К тому времени Иванов с Одоевцевой жили в Русском доме в Монморанси, откуда их перевели в другой дом призрения — в Йер, на юг. О том, что чувствовал и о чем думал Иванов в свои последние годы, говорят многие его стихотворения, в частности, и это, с посвящением Маркову:

…И лучше умереть, не вспоминая, Как хороши, как свежи были розы.

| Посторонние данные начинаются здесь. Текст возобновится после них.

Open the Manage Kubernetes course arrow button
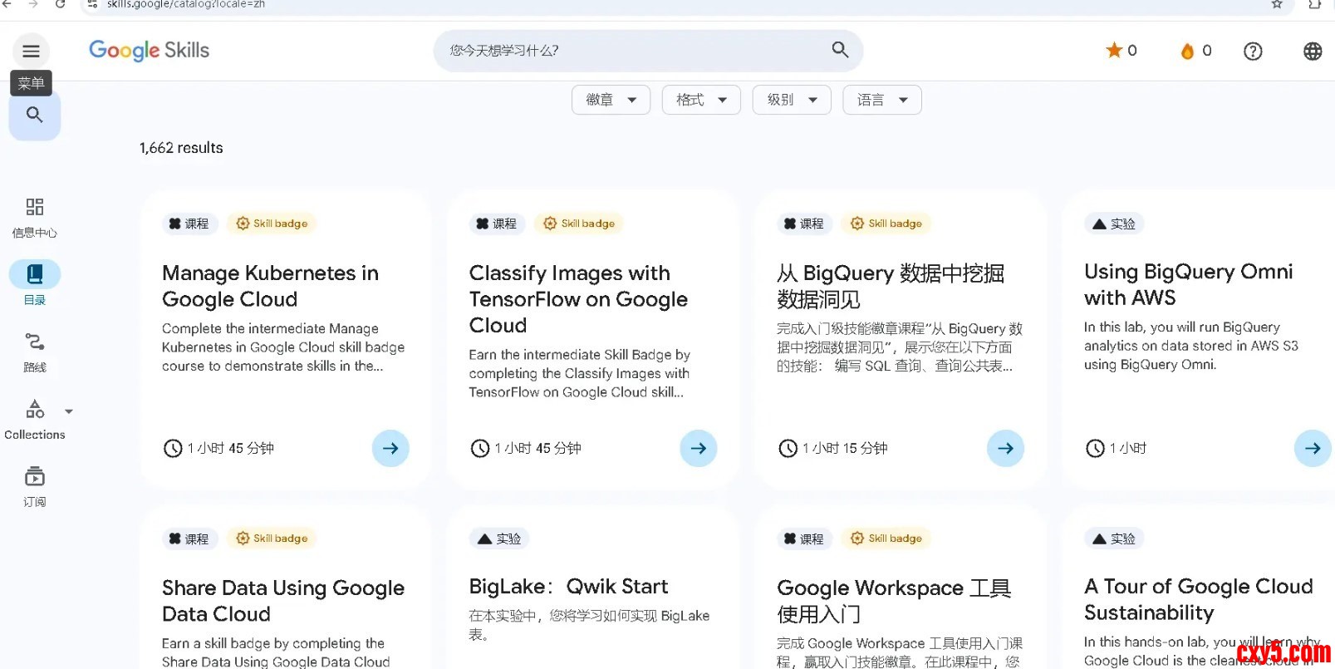This screenshot has width=1335, height=669. coord(390,448)
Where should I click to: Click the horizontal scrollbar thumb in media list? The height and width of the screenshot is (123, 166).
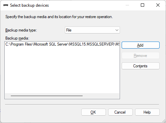coord(47,96)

«Жизнь, погубленная зря», стала его главной темой, а о поэзии он теперь говорил, что это лишь способ хлороформировать сознание. Даже о своей ностальгии он пытался забыть, внушая себе, что и это не более чем красивая выдумка:

Мне больше не страшно. Мне томно. Я медленно в пропасть лечу, И вашей России не помню, И помнить о ней не хочу. И не отзываются дрожью Банальной и сладкой тоски Поля с колосящейся рожью, Березки, дымки, огоньки…

Но все равно петербургские вьюги пели и под лучезарным небом Прованса, а царскосельский парк отказывался раствориться в сиянии этой синевы. Берберова писала, что последние стихи Иванова — это «миф саморазрушения», причем настолько безоглядного, что с ним не сравнятся похожие мифы, которые создавали, и не только как поэтический сюжет, но как программу жизни, французские «проклятые поэты», а вслед им, по их примеру выразители русского Серебряного века. С Ивановым она часто встречалась на предвоенном Монпарнасе, виделась и после войны, записала рассказы очевидцев о его последних днях: исколотые иглой руки и ноги, приступы бешенства, сменяющиеся депрессией, неприбранная комната, духота, вонь. Одоевцева утверждает, что это клеветнический вымысел: видимо, Берберова так и не одолела застарелое недоброжелательство к Иванову как врагу Ходасевича. Сложно судить о том, кто из них двух ближе к истине. Однако перечитавшие стихи Иванова, написанные перед смертью, — те, где, кажется, осталось только «безразличье к жизни, к вечности, к судьбе», — скорее примут на веру версию Берберовой.